Well, the current screening rates are not as high as they should be and not as high as medical providers across many different specialties recommend. Current recommendations are to start screening at 45 years old. The screening used to be recommended at 50 years old, until a few years ago because people were showing up at 48/49 with colon cancer. These were people without a family history of colon cancer, without a particular known high risk.
The main reason I recommend colonoscopy over any other screening method is because when the prep is done well, the gastroenterologist takes the colonoscope, goes in and looks and if they see polyps, they can take them out.
Most people are concerned about getting the colonoscopy, or they complain about the colonoscopy but if you listen to them carefully, they’re not complaining about the colonoscopy. They’re complaining about the prep. Most people don’t even remember the colonoscopy. They basically make you go to sleep, what I call twilighting. By the time you wake up an hour later, the colonoscopy is done. In fact, the reason they have someone drive you to and from the colonoscopy is because with the medicine they give you, there’s some relative amnesia for about four hours.
If there are a lot of polyps, they will take out the most advanced looking ones and then have you come back later to get the others. Your next appointment will depend on what the gastroenterologist sees, but the longest you should go without the colonoscopy is 10 years.
Dr. Farrow speaks about current screening rates and why the age for screening was moved down
What about the prep stresses people out?
So you take medication to make you clean out your colon. The prep is better now and shorter. The prep used to be three days and now the prep is down to two doses of medication and that takes about a day and a half. The prep works pretty well, as long as people do what their gastroenterologist tells them to do. So it’s not as onerous as people might think.
Are there any options for people who may not be insured?
The box is about $90 and a colonoscopy is about $900. But when you do the box, you have to do it essentially every year, in 10 years that comes up to $900. Meanwhile, even though the colonoscopy is $900, most people do it once every 10 years. That’s the relative cost these days. As things get more expensive, it’ll go up over time.
What can be done to increase the rates of screening?
People have to be willing to talk about the danger of not getting screened. The precursors of colon cancer could be picked up relatively easily. People have been told to be afraid of the colonoscopy but there’s nothing to be afraid of. On the other hand, they should be very afraid of developing colon cancer that is very avoidable. That’s the message that has to get out.

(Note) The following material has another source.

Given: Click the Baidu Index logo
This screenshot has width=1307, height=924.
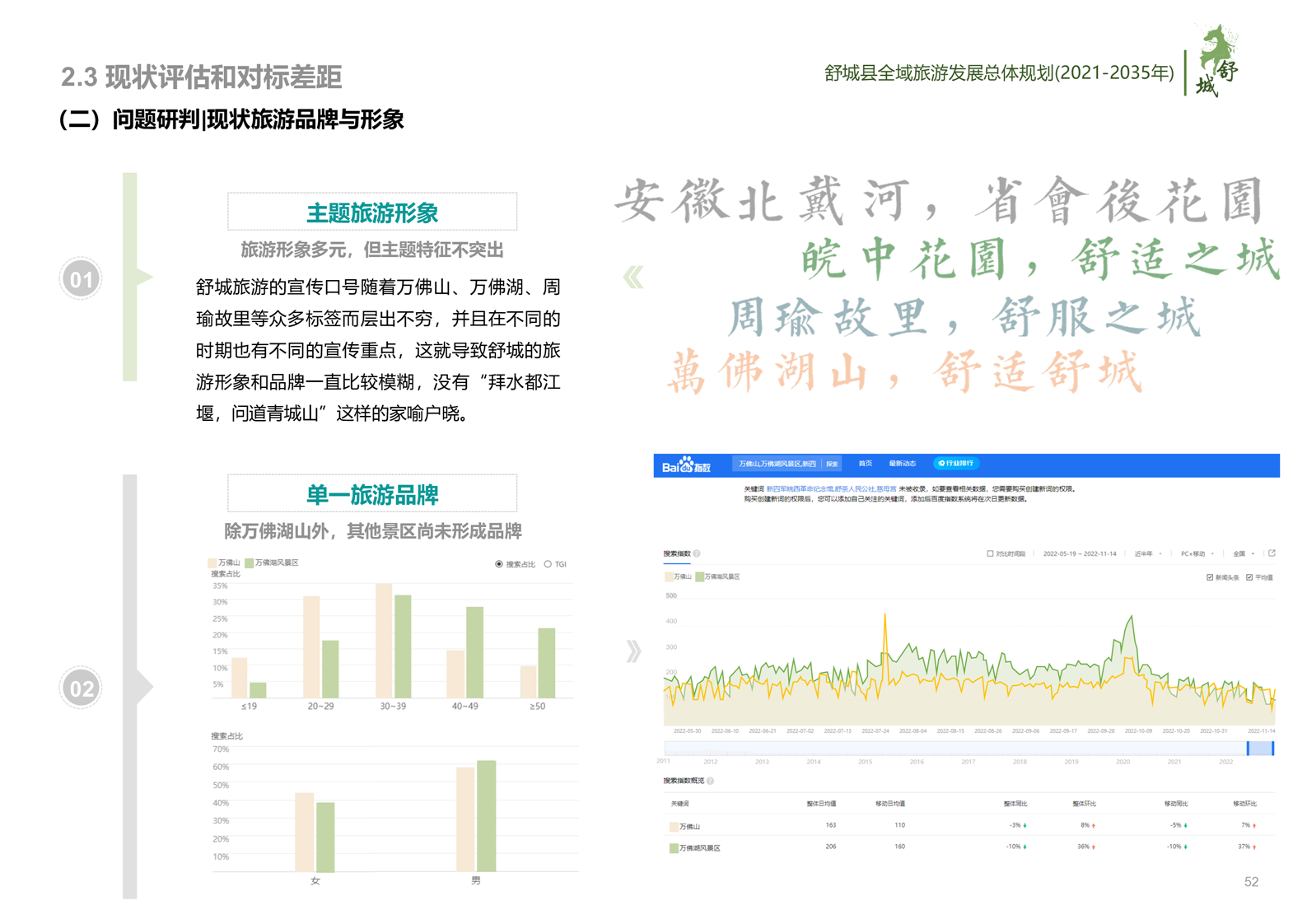Looking at the screenshot, I should tap(686, 465).
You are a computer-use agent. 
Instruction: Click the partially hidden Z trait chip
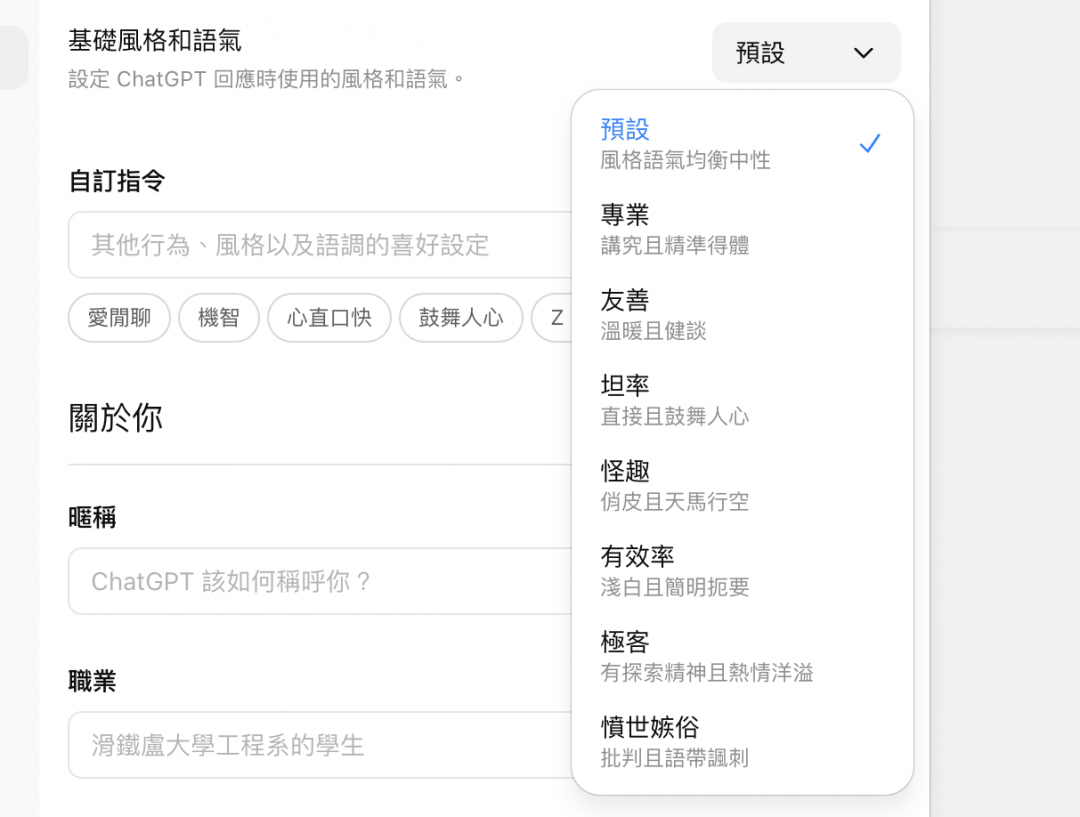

Talking about people who are insured, the insurance company would love for you to do the box, because it’s only $90, even if you have to repeat it year after year. Your first test is called your screening, whether it’s the colonoscopy or the box. If it’s the box and it comes back positive, you’ll need a colonoscopy. But now instead of it being a screening colonoscopy covered by your insurance, it is now a diagnostic colonoscopy that is usually not covered by insurance. Aside from the science of it, that’s another reason why I recommend colonoscopy more than any other testing method. I highly recommend going straight to colonoscopy, because it is not just the gold standard. It’s the gold standard for some very good reasons.
Are there any lifestyle habits that either contribute to or reduce the risk of developing colon cancer?

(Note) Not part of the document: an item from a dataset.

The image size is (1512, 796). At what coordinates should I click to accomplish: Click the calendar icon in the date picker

Yes. Reducing risk involves all the healthy stuff you know already, eat healthy, don’t smoke, exercise regularly, control your weight, all of that stuff is good. Smoking is bad for just about everything, it adds to risk for many cancers, including colon cancer. Drinking a lot of alcohol, eating a lot of red meat etc. Eating your veggies, your roughage, your fiber is good for many different reasons. It does a gentle scraping of the colon as it goes through, which might stop polyps from even forming in the first place because it was scraped and pooped out. All those things go into decreasing the risk. Even if you need some surgery done, the healthier your body, the better the result during the surgery and easier recovery afterwards.